> _WHAT YOU SHOULD DO_
Copy out all of the rows below verbatim, changing nothing in any line.

(Stored rows)
◇ ◇ ◇ ◇ ◇ ◇ ◇
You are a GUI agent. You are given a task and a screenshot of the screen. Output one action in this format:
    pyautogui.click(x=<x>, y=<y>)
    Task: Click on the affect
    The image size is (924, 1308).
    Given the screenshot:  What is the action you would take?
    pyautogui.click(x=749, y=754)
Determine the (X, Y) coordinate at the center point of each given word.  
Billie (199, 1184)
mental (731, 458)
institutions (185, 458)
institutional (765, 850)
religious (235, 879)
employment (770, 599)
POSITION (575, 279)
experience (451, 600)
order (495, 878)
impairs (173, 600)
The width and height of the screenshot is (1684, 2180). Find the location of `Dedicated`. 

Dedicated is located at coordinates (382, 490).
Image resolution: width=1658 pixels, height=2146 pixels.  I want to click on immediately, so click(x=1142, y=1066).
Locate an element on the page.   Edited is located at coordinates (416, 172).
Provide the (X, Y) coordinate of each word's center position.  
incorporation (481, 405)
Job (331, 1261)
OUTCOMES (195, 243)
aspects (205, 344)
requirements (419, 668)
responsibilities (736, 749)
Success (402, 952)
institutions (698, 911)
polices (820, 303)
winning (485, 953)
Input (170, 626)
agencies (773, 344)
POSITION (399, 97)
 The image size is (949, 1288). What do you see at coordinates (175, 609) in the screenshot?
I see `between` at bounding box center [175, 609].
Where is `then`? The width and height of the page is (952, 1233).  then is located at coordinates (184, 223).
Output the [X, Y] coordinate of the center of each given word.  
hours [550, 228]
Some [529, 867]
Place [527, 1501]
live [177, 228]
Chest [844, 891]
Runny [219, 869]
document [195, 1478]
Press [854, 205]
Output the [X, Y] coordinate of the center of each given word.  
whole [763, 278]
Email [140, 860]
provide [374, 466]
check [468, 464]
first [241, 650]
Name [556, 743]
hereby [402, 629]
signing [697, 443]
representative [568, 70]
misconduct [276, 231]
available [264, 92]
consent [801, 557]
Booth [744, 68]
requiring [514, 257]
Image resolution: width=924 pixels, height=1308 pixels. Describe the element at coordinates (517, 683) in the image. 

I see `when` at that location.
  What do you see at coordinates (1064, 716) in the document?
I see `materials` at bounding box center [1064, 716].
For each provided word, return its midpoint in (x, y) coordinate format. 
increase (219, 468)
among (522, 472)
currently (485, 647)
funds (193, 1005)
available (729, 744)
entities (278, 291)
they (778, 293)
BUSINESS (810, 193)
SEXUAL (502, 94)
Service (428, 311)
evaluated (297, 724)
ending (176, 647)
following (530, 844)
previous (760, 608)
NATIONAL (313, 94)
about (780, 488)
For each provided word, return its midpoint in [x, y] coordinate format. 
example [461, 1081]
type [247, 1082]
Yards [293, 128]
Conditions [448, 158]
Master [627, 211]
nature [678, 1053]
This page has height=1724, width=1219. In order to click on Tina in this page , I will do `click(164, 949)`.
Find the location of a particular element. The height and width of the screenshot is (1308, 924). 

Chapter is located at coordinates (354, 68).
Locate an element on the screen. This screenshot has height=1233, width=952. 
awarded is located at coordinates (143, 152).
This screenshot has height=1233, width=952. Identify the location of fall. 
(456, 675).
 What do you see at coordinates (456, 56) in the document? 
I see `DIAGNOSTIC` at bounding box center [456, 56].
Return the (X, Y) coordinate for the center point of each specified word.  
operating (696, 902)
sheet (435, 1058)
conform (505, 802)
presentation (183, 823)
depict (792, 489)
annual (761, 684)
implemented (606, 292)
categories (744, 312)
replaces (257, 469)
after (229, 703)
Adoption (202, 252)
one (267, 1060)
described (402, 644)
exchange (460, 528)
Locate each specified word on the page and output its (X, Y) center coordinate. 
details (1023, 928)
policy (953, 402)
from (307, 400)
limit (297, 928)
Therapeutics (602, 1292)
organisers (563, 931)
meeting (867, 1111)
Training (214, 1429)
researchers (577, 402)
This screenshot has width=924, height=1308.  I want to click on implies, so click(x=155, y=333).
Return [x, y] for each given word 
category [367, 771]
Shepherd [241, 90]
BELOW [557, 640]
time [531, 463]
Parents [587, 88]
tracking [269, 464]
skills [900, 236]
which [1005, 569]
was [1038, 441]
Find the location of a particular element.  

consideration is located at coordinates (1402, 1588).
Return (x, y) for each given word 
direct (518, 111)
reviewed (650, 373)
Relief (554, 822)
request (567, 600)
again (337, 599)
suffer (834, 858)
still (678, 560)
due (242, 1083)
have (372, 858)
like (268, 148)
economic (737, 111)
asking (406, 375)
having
◇ ◇ ◇ ◇ ◇ ◇ ◇
> _SOLUTION FOR THIS EXERCISE_
You are a GUI agent. You are given a task and a screenshot of the screen. Output one action in this format:
    pyautogui.click(x=<x>, y=<y>)
    Task: Click on the affect
    The image size is (924, 1308).
    Given the screenshot:  What is the action you would take?
    pyautogui.click(x=749, y=754)
Determine the (X, Y) coordinate at the center point of each given word.  
Billie (199, 1184)
mental (731, 458)
institutions (185, 458)
institutional (765, 850)
religious (235, 879)
employment (770, 599)
POSITION (575, 279)
experience (451, 600)
order (495, 878)
impairs (173, 600)
The width and height of the screenshot is (1684, 2180). Find the location of `Dedicated`. 

Dedicated is located at coordinates (382, 490).
Image resolution: width=1658 pixels, height=2146 pixels.  I want to click on immediately, so click(x=1142, y=1066).
Locate an element on the page.   Edited is located at coordinates (416, 172).
Provide the (X, Y) coordinate of each word's center position.  
incorporation (481, 405)
Job (331, 1261)
OUTCOMES (195, 243)
aspects (205, 344)
requirements (419, 668)
responsibilities (736, 749)
Success (402, 952)
institutions (698, 911)
polices (820, 303)
winning (485, 953)
Input (170, 626)
agencies (773, 344)
POSITION (399, 97)
 The image size is (949, 1288). What do you see at coordinates (175, 609) in the screenshot?
I see `between` at bounding box center [175, 609].
Where is `then`? The width and height of the page is (952, 1233).  then is located at coordinates (184, 223).
Output the [X, Y] coordinate of the center of each given word.  
hours [550, 228]
Some [529, 867]
Place [527, 1501]
live [177, 228]
Chest [844, 891]
Runny [219, 869]
document [195, 1478]
Press [854, 205]
Output the [X, Y] coordinate of the center of each given word.  
whole [763, 278]
Email [140, 860]
provide [374, 466]
check [468, 464]
first [241, 650]
Name [556, 743]
hereby [402, 629]
signing [697, 443]
representative [568, 70]
misconduct [276, 231]
available [264, 92]
consent [801, 557]
Booth [744, 68]
requiring [514, 257]
Image resolution: width=924 pixels, height=1308 pixels. Describe the element at coordinates (517, 683) in the image. 

I see `when` at that location.
  What do you see at coordinates (1064, 716) in the document?
I see `materials` at bounding box center [1064, 716].
For each provided word, return its midpoint in (x, y) coordinate format. 
increase (219, 468)
among (522, 472)
currently (485, 647)
funds (193, 1005)
available (729, 744)
entities (278, 291)
they (778, 293)
BUSINESS (810, 193)
SEXUAL (502, 94)
Service (428, 311)
evaluated (297, 724)
ending (176, 647)
following (530, 844)
previous (760, 608)
NATIONAL (313, 94)
about (780, 488)
For each provided word, return its midpoint in [x, y] coordinate format. 
example [461, 1081]
type [247, 1082]
Yards [293, 128]
Conditions [448, 158]
Master [627, 211]
nature [678, 1053]
This page has height=1724, width=1219. In order to click on Tina in this page , I will do `click(164, 949)`.
Find the location of a particular element. The height and width of the screenshot is (1308, 924). 

Chapter is located at coordinates (354, 68).
Locate an element on the screen. This screenshot has height=1233, width=952. 
awarded is located at coordinates (143, 152).
This screenshot has height=1233, width=952. Identify the location of fall. 
(456, 675).
 What do you see at coordinates (456, 56) in the document? 
I see `DIAGNOSTIC` at bounding box center [456, 56].
Return the (X, Y) coordinate for the center point of each specified word.  
operating (696, 902)
sheet (435, 1058)
conform (505, 802)
presentation (183, 823)
depict (792, 489)
annual (761, 684)
implemented (606, 292)
categories (744, 312)
replaces (257, 469)
after (229, 703)
Adoption (202, 252)
one (267, 1060)
described (402, 644)
exchange (460, 528)
Locate each specified word on the page and output its (X, Y) center coordinate. 
details (1023, 928)
policy (953, 402)
from (307, 400)
limit (297, 928)
Therapeutics (602, 1292)
organisers (563, 931)
meeting (867, 1111)
Training (214, 1429)
researchers (577, 402)
This screenshot has width=924, height=1308.  I want to click on implies, so click(x=155, y=333).
Return [x, y] for each given word 
category [367, 771]
Shepherd [241, 90]
BELOW [557, 640]
time [531, 463]
Parents [587, 88]
tracking [269, 464]
skills [900, 236]
which [1005, 569]
was [1038, 441]
Find the location of a particular element.  

consideration is located at coordinates (1402, 1588).
Return (x, y) for each given word 
direct (518, 111)
reviewed (650, 373)
Relief (554, 822)
request (567, 600)
again (337, 599)
suffer (834, 858)
still (678, 560)
due (242, 1083)
have (372, 858)
like (268, 148)
economic (737, 111)
asking (406, 375)
having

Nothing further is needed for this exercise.